STAS connects your sports watch to an AI coach in ChatGPT or Claude. You train as usual, your watch records the session, STAS pulls the data from Intervals.icu, and prepares it for the chat. No screenshots, no retelling workouts, no trying to remember what happened last week.
Built for endurance athletes using Garmin, COROS, Polar, Suunto, or Amazfit - especially when running is only part of the week and your training load is mixed.
Watch → Intervals.icu → STAS → ChatGPT or Claude
Other watches (Apple Watch, etc.) can connect via third-party apps like HealthFit or RunGap.
Intervals.icu is a free training platform. Connect your watch directly: Garmin, COROS, Polar, Suunto, or Amazfit. Apple Watch works through HealthFit or RunGap. Do not use Strava - it does not allow this data to be passed into AI services.
Sign in with your Intervals.icu account. STAS connects automatically and starts syncing workouts, metrics, and training history.
If you use ChatGPT, open STAS GPT from your profile. If you use Claude, add the connector from your profile or follow the guide below. On first sign-in, STAS may appear right away or tell you the initial import is still running.
Telegram, profile, goals, rules, and strategy are not required to get started, but they are what make STAS personal and consistent from one session to the next.
The bot sends workout notifications and stores your post-workout reports. Reports sent through Telegram stay with STAS; the same message in a regular AI chat is gone in the next session.

** Supplied material **

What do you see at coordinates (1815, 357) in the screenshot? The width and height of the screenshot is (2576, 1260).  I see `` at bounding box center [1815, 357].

** Work request A **
Retype the part of the STAS page from "If you use ChatGPT, open" up to and including "is still running.".
** Work request B **
According to the STAS page, why should Strava not be used?
** Work request C **
Carry on writing the STAS page, starting after its last sentence.
The material comes from a different source than the STAS page.

** Your response A **
If you use ChatGPT, open STAS GPT from your profile. If you use Claude, add the connector from your profile or follow the guide below. On first sign-in, STAS may appear right away or tell you the initial import is still running.

** Your response B **
It does not allow this data to be passed into AI services.

** Your response C **
Tell STAS who you are: training background, race results, physical details, and any limitations. The more context it has, the better the analysis and the plan.
Add your target races, dates, and expected results. Without a clear goal, the coach cannot build a proper plan.
Set your weekly structure: how many sessions you want, which days work, and what constraints matter. STAS uses that when planning.
AI chats do not remember you between sessions. Anything you save on stas.run is supplied by STAS every time a new chat begins.
STAS brings the working data into the chat: the athlete summary, prepared workouts, notes, strategy, and the current plan. That gives ChatGPT and Claude more than the chat thread alone.
STAS can also write things back: save a note, update your strategy, or send a plan to Intervals.icu. These are the main layers it works with.
This is the main working picture of you inside STAS: profile, goals, rules, strategy, current state, recent load, and accumulated context. The more complete your data is, the better this summary becomes.
STAS does not pass raw workouts to GPT. It cleans them up first: trims the noise, keeps what matters, and prepares interval detail separately. ChatGPT and Claude see a training layer built for analysis, not a messy export.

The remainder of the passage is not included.